_RECORDS SHOWN:_
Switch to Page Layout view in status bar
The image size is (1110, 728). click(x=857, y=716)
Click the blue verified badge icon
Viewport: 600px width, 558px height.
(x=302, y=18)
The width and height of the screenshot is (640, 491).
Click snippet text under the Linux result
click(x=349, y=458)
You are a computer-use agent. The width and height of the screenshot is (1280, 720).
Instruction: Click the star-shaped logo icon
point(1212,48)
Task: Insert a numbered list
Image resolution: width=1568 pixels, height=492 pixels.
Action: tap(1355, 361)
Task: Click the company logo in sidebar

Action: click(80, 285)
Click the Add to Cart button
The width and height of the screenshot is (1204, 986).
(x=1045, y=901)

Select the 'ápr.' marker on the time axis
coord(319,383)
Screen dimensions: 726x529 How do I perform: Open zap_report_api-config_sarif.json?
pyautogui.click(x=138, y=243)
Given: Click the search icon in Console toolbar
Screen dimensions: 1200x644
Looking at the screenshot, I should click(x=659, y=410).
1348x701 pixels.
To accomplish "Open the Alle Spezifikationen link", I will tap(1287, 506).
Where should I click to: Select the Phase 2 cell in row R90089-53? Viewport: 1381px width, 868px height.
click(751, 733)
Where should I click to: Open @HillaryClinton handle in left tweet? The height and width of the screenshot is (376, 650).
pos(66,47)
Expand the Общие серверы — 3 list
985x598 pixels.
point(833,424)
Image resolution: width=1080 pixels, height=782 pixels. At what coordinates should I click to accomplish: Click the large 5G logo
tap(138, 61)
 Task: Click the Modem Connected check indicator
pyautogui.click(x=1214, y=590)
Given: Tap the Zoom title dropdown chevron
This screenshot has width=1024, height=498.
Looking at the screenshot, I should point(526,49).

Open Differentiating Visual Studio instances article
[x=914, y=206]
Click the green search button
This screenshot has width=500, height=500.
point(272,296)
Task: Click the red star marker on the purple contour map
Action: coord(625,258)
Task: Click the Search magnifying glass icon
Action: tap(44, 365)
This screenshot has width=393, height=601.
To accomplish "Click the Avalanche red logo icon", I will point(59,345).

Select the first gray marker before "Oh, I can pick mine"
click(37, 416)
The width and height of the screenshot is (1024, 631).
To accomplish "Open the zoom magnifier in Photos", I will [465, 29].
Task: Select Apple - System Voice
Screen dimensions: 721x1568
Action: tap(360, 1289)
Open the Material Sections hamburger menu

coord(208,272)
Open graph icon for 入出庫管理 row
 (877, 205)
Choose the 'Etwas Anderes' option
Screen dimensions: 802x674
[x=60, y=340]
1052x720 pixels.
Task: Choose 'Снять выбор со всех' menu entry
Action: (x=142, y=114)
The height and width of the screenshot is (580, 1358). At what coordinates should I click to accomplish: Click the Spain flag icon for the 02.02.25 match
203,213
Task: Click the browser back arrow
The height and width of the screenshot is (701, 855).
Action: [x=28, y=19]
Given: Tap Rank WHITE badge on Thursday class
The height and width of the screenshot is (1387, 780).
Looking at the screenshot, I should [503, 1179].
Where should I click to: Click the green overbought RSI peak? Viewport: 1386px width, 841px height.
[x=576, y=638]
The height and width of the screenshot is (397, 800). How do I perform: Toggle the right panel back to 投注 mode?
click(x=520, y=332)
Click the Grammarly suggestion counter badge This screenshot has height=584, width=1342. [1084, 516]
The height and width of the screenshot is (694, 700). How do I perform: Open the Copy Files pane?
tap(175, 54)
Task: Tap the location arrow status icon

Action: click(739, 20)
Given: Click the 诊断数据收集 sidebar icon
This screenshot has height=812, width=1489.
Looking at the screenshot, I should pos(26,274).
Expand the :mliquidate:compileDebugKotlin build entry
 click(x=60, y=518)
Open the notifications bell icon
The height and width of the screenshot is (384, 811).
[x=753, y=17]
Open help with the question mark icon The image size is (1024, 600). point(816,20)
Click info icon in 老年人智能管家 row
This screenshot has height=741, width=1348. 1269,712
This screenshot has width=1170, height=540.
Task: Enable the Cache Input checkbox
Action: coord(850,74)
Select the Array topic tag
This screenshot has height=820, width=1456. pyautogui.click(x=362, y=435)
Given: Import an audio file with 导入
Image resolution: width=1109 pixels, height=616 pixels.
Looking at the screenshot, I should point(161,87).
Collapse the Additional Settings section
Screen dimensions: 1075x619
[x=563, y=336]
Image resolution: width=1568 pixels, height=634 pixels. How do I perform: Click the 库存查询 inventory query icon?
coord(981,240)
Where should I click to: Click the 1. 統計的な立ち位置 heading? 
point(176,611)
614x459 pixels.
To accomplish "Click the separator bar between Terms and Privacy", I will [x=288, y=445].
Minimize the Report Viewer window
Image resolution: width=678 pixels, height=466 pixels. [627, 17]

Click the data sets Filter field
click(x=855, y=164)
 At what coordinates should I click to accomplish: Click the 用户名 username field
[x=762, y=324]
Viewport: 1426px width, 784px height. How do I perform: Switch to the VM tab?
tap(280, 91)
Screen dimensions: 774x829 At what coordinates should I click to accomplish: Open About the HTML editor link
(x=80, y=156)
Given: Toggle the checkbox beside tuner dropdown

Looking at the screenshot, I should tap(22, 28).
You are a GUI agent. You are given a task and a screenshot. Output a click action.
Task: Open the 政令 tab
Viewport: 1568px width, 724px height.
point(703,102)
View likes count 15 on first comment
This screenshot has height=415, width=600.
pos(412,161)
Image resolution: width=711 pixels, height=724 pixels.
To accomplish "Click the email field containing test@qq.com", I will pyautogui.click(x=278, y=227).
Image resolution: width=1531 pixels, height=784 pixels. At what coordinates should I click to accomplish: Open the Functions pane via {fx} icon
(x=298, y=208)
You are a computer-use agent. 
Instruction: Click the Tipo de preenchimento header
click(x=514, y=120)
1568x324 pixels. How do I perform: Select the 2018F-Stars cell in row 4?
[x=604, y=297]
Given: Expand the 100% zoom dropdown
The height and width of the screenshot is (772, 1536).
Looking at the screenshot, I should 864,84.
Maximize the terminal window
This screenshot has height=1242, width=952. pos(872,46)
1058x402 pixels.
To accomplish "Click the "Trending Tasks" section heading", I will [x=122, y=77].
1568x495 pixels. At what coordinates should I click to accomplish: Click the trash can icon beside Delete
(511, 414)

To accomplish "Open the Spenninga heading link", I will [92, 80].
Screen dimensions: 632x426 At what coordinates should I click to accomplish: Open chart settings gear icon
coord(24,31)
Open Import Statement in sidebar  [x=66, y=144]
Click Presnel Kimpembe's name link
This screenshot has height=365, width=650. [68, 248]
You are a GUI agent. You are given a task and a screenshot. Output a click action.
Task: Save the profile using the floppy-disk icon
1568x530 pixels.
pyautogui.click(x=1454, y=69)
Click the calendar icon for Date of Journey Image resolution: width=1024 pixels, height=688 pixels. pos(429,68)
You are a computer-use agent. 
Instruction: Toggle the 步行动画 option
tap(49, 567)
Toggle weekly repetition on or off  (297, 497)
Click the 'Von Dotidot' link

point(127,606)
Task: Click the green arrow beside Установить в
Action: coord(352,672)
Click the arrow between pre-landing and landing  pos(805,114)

_REQUIREMENT:_
Extract the lines of the preceding material that run from the line with "Given: Tap the Zoom title dropdown chevron" through the line with "Choose the 'Etwas Anderes' option", inclusive, reproducing them exactly and adding nothing.

_YOUR RESPONSE:_
Given: Tap the Zoom title dropdown chevron
This screenshot has width=1024, height=498.
Looking at the screenshot, I should point(526,49).

Open Differentiating Visual Studio instances article
[x=914, y=206]
Click the green search button
This screenshot has width=500, height=500.
point(272,296)
Task: Click the red star marker on the purple contour map
Action: coord(625,258)
Task: Click the Search magnifying glass icon
Action: tap(44, 365)
This screenshot has width=393, height=601.
To accomplish "Click the Avalanche red logo icon", I will point(59,345).

Select the first gray marker before "Oh, I can pick mine"
click(37, 416)
The width and height of the screenshot is (1024, 631).
To accomplish "Open the zoom magnifier in Photos", I will [465, 29].
Task: Select Apple - System Voice
Screen dimensions: 721x1568
Action: tap(360, 1289)
Open the Material Sections hamburger menu

coord(208,272)
Open graph icon for 入出庫管理 row
 (877, 205)
Choose the 'Etwas Anderes' option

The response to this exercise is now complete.